We would like to fuzz the library:

• PR for libfuzzing needs reviewing
• We need to decide what we want to fuzz?
  • network-facing code is most important
  • index pack
  • config
  • indexes

Release Schedules

We need to get better about doing releases on a set schedule:

• Maintenance / point releases every 2 months
• Minor release every 6 months
• We need to add this information to the release notes Action Item
• Send calendar entries reminding people that this needs to happen? Action Item

API stability / 1.0 release

Thinking about API stability, we have talked about "1.0" as the time when we get stable. We probably want to have a release that has a stable API before (eg, 0.28, if it stays stable, then we can release 1.0).

We may also want to break APIs up into "stable" and "experimental"; the former will not change, the latter may.

We briefly bikeshedded API naming that we might want to change:

• git_statuslist -> git_status
• signature function names

Platform support

• NFS
• We should have three tiers of support:
  • We explicitly support these platforms (Mac, Win32, Linux)
  • We will take patches
  • We will reject patches

SSH

Should we vendor libssh2?

• GitLab vendors a LOT of stuff and it's hell
• Working Copy uses their own libssh2 and is reasonably happy
• Could shell out to ssh but ssh-askpass had problems -- see https://github.com/carlosmn/libgit2sharp.sshexe

Command-based library

Try to better improve the command-based library framework, for example, git_cmd_commit that does something more like git commit. The goal is to give people the semantics of the git commands, while libgit2 stays worried about the data and data structures.

A libgit2 based git CLI

• Would be nice to have this for testing and benchmarks.

• Can we change the core git unit tests to use one git to set up the tests and one git to execute the tests?
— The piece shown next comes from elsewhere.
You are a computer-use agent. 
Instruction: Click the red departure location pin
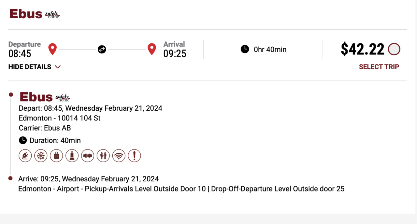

• Maybe we can implement a git wrapper that looks at arguments: do we support checkout? Yes! Run it. Do we support merge? No. Don't run it.

CI Infrastructure

• Travis is weird. We would like to have a container based build.

• We should consider moving to another system, but only if it offers a distinctive improvement over what we have.

• We need to start running SSH on the Windows CI builds. Investigate SSH on macOS. Action Item

• We have a GitLab CI system set up already, but this wouldn't benefit macOS and is not good on Windows either.

• Do we want to add "the BSDs" to the CI matrix? eg, FreeBSD amd64

Should we start thinking about running a test pass on arm, sparc or other weird systems before a release?

CI on Security Releases

We need it. It needs to be private. Ed would like to have this set up before our next security release.